Recent major court cases have held that the training of an AI model is fair use and doesn't involve copyright violation, so I don't think licensing actually matters in this case. They'd have to put the content behind a paywall to stop the trainer from seeing it in the first place.

[–] tabular@lemmy.world 1 points 51 minutes ago* (last edited 51 minutes ago) (1 children)

Is it hypocrisy to be for EULA enforcement on reading when it's machines, but not when it's humans? Crawlers "read" on a massive scale that doesn't compare to humans.

[–] WhyJiffie@sh.itjust.works 1 points 26 minutes ago

I don't think so, or not always. humans need to find the EULA on the website by first loading the main page or another they found a link to. but if the path of that document was standardized, it could be enforced that way for robots

[–] ccunning@lemmy.world 9 points 7 hours ago (2 children)

I guess that’s a different court case than the one where Anthropic offered to pay $1.5 billion?

[–] FaceDeer@fedia.io 3 points 3 hours ago

Nope, this was one of them.
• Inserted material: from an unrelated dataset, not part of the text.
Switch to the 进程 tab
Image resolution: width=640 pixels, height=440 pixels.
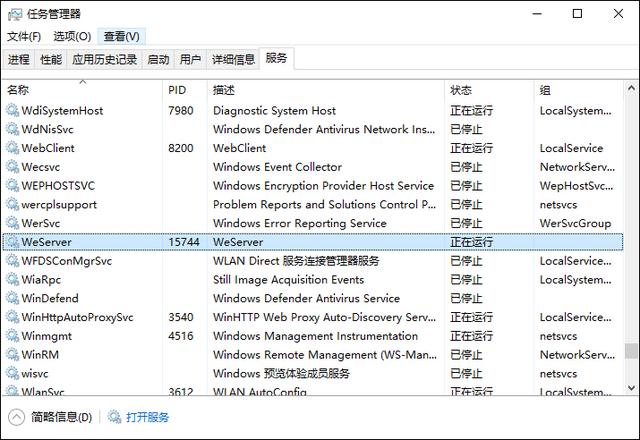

The case had two parts, one about the training and one about the downloading of pirated books. The judge issued a preliminary judgment about the training part, that was declared fair use without any further need to address it in trial. The downloading was what was proceeding to trial and what the settlement offer was about.

[–] NewNewAugustEast@lemmy.zip 6 points 6 hours ago (1 children)

Totally different. Anthropic could have bought all the books and trained on them. Pirating is a different topic.

[–] corsicanguppy@lemmy.ca 2 points 5 hours ago (2 children)

Anthropic could have bought

You think buying the books would let them plagiarize ? That doesn't seem to be normal in the "book buying" process.

[–] Womble@piefed.world 1 points 33 minutes ago

Given the judege in that case flat out rejected the claim that there was any infringement for works they had legally aquired, yes.

[–] NewNewAugustEast@lemmy.zip 5 points 5 hours ago* (last edited 5 hours ago)

Doesn't really matter what I think, its a different concept than pirating. Hence a different thing than what was getting ruled on.

I mean AI or not look at it this way: if a company wanted to train their workers and pirated all the training manuals, piracy is the issue, not the training.